La cruche est presque vide. Cette idiote est en train de lui gratter toute sa provision de ce soir. Pour ne pas être en reste, Charlotte se ressert sur le champ mais l’air désapprobateur et un peu éméché d’Olivia, qui la regarde attentivement porter le vin à la bouche, l’empêche d’en boire la moindre goutte. Que suis-je donc censée faire pour lui plaire ?, se répète-t-elle, impuissante.

Olivia semble décoder son message, comme par télépathie, mais sans doute sait-elle lire sur les lèvres. Un rire moqueur insensé la secoue et voilà qu’elle s’étale sur la chaise, les bras tombants, les cuisses abandonnées. « Qu’est-ce qu’il y a de drôle ? », bredouille Charlotte, envoûtée par les pétales palpitants du slip.
Cette sale gamine est incapable de communiquer et, à force, cela ne l’étonne plus vraiment. C’est sa propre ambivalence qui lui pose problème. Peut-être est-ce dû à sa fragilité apparente, à une vague ressemblance avec Cindy, ou tout bonnement à ses joues rosies sous l’effet du vin, toujours est-il que Charlotte se sent irrésistiblement attirée par Olivia alors que, parallèlement, leur intimité obligée la dégoûte profondément.
Charlotte s’attend au pire, car Olivia a le regard de plus en plus humide. « Qui est votre amoureuse ? Olivia est curieuse… » bredouille-t-elle seulement, tout en partageant le fond de vin dans les verres avec la méticulosité d’un compte-gouttes.
Parler de soi à la troisième personne est un signe d’ébriété, se commente intérieurement Charlotte, mais elle ne s’est toutefois pas départie de ses maudites phrases à six pieds !

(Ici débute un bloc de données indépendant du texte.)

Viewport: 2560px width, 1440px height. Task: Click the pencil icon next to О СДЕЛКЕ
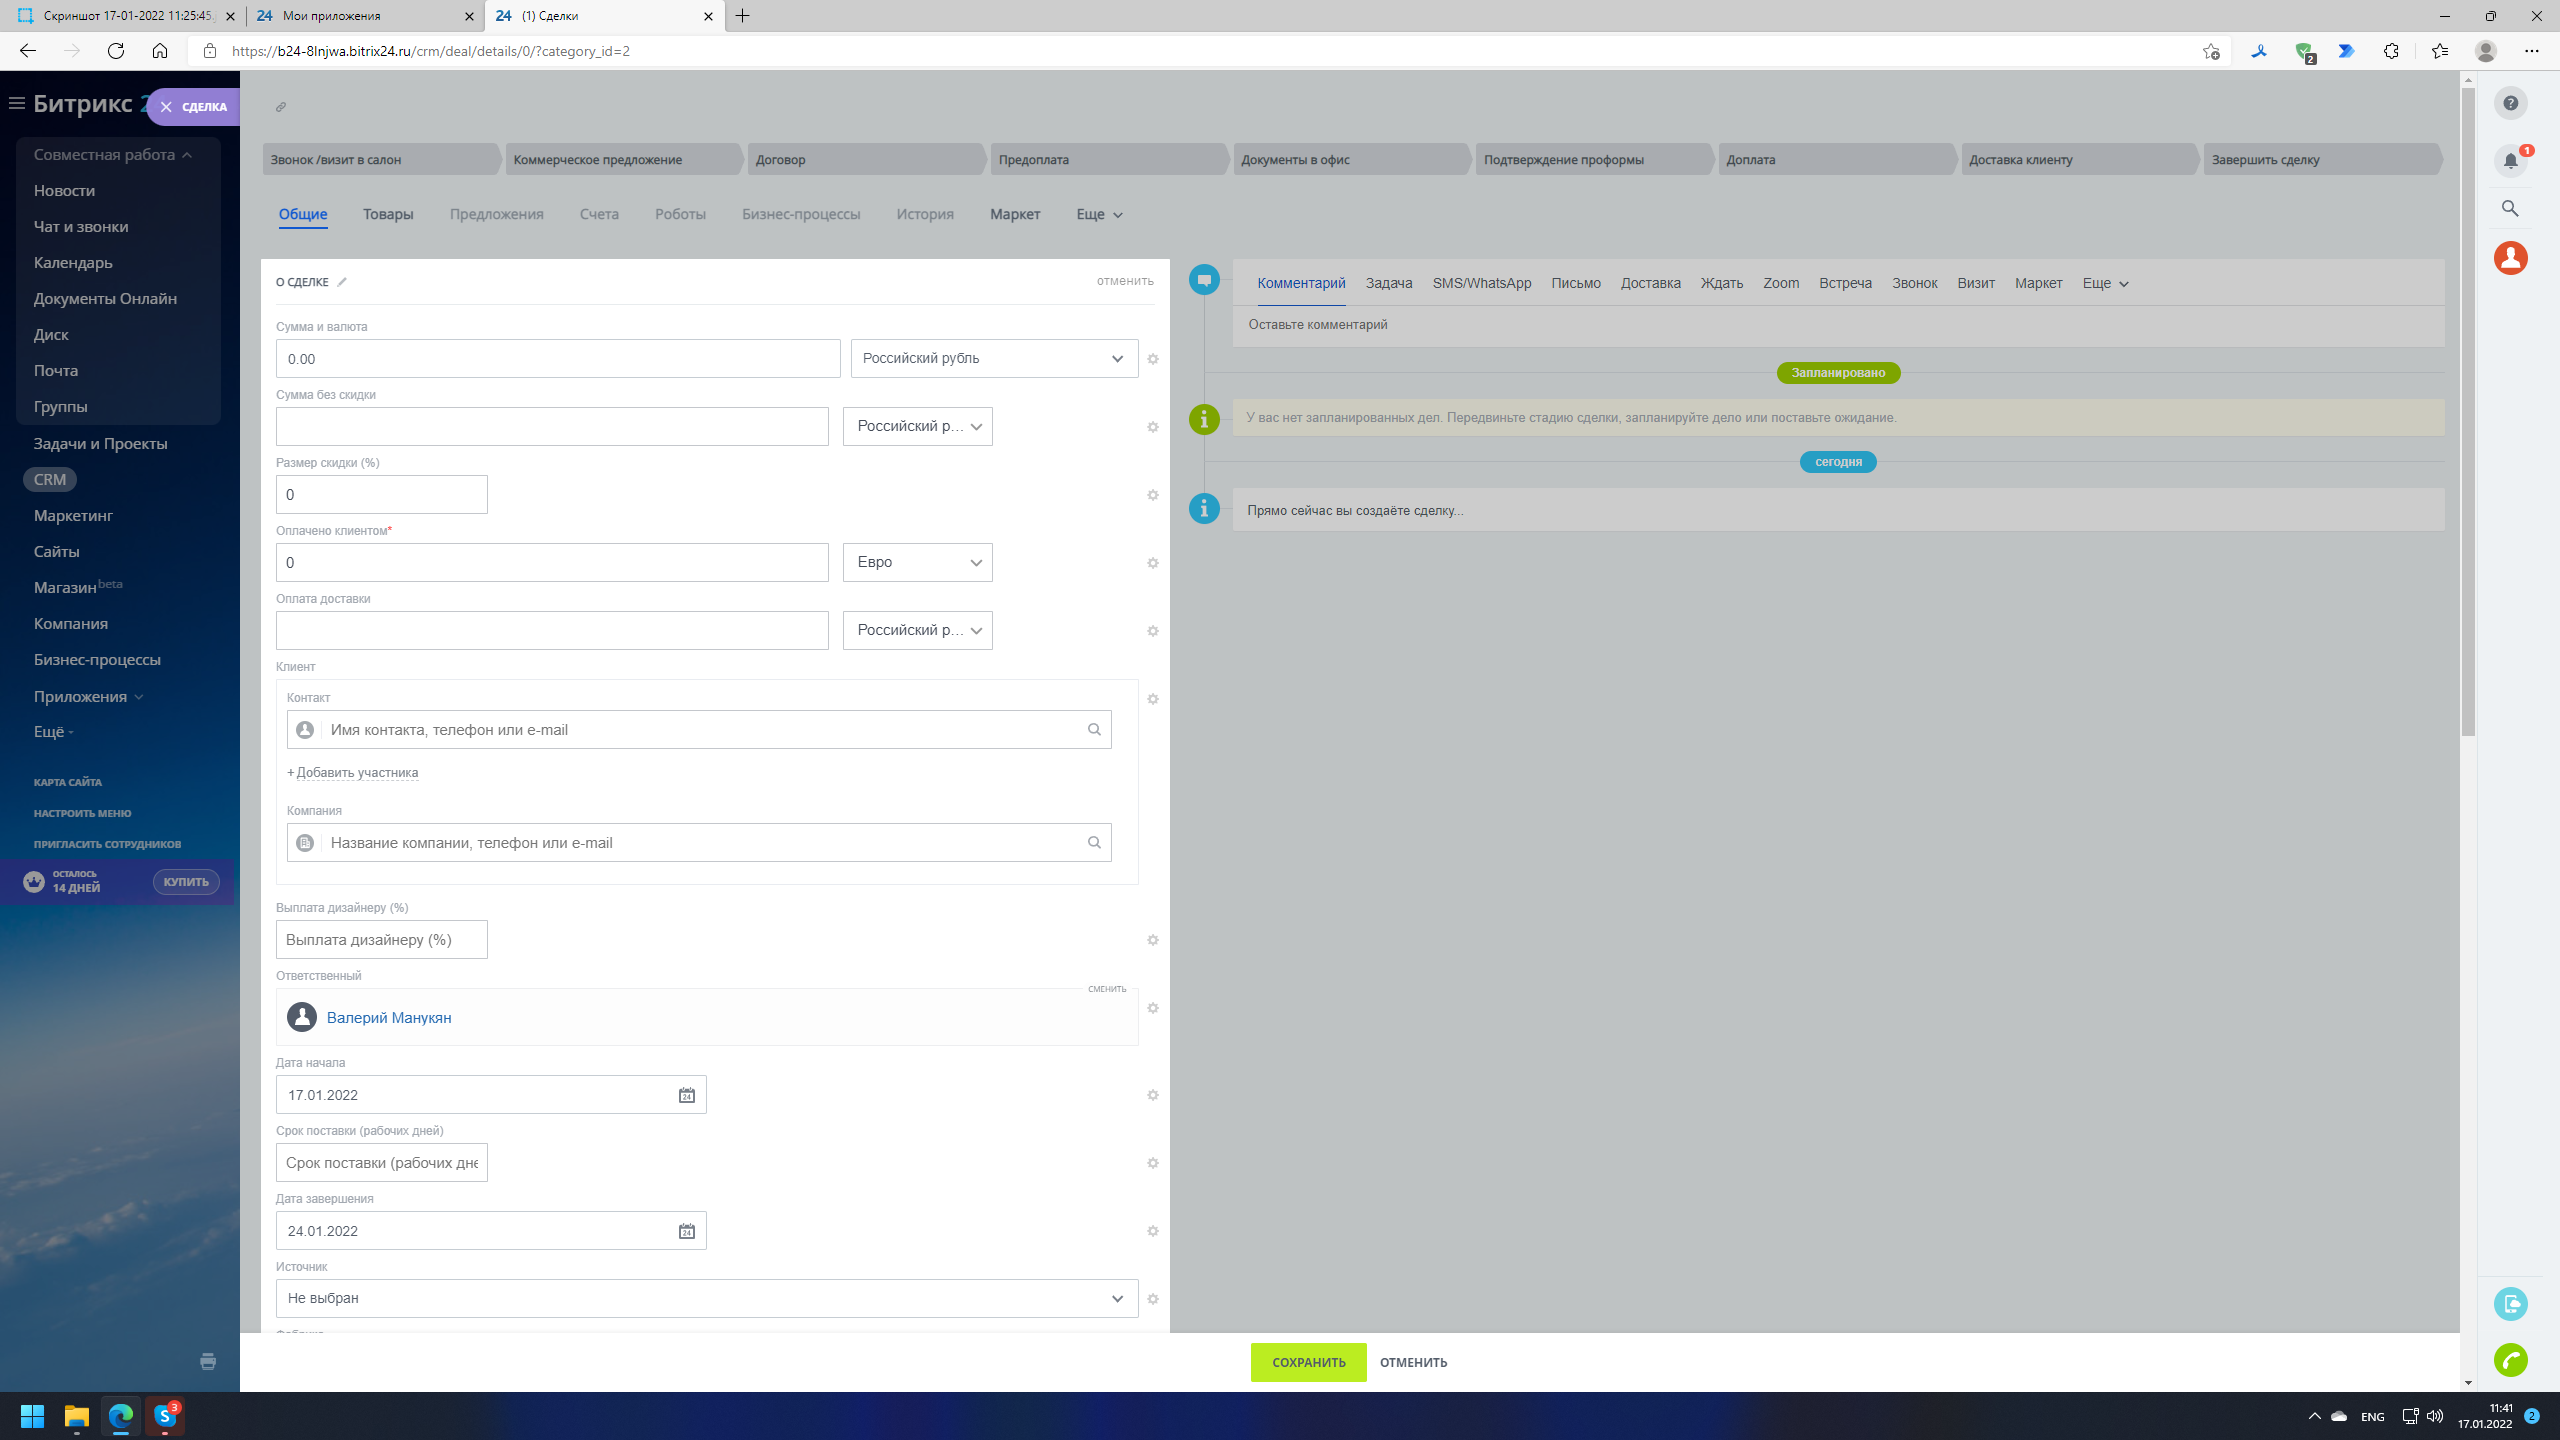pos(342,282)
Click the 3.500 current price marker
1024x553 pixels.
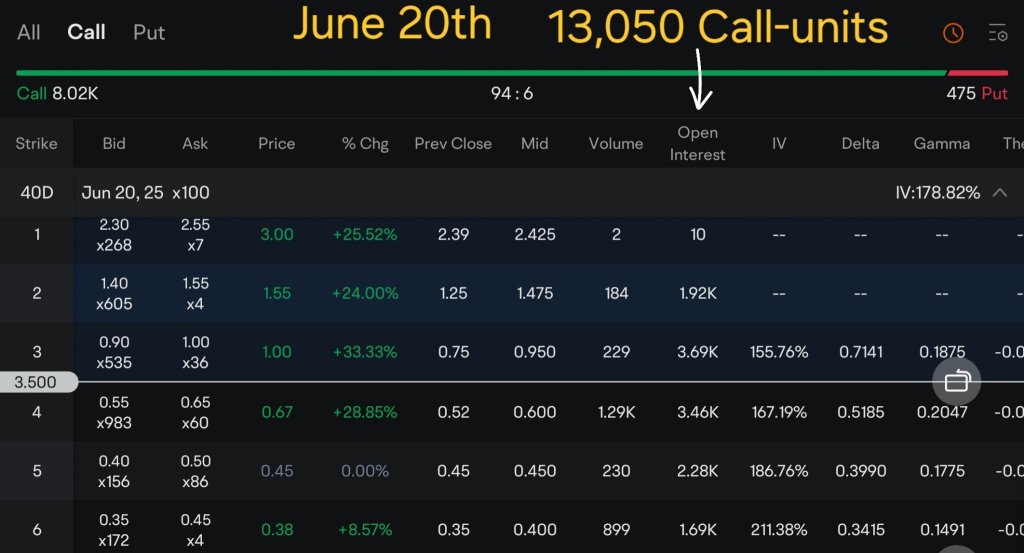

Qui est son amoureux ? est pourtant une bonne question, à laquelle elle aurait d’ailleurs bien peine à répondre. Les gamins de son âge sont minables, leur humour est puéril et leur intelligence à ras du pantalon. Pour les plus jeunes, elle n’est encore qu’une grande sœur et, pour les plus vieux, elle n’est toujours qu’une nana de plus à décapsuler. Finalement, il n’y a que Cindy dans son existence, mais, franchement, ce ne lui est pas à proprement parler une amoureuse.
« Tu disais ? », sursaute-t-elle en se détachant du fil de ses pensées.

Apparemment, Olivia est tout autant dans le brouillard qu’elle. Son regard se perd entre deux solives du toit.  « Claudia me manque beaucoup… », dit-elle d’une voix fluette qui file au dehors par l’un des vasistas comme un appel à l’aide.
De qui parle-t-elle ? « Qui est Claudia, Olivia ? », s’enquiert Charlotte, quoiqu’elle sache qu’Olivia n’a jamais réagi à une question dont la réponse ne peut se résumer par un simple signe de tête.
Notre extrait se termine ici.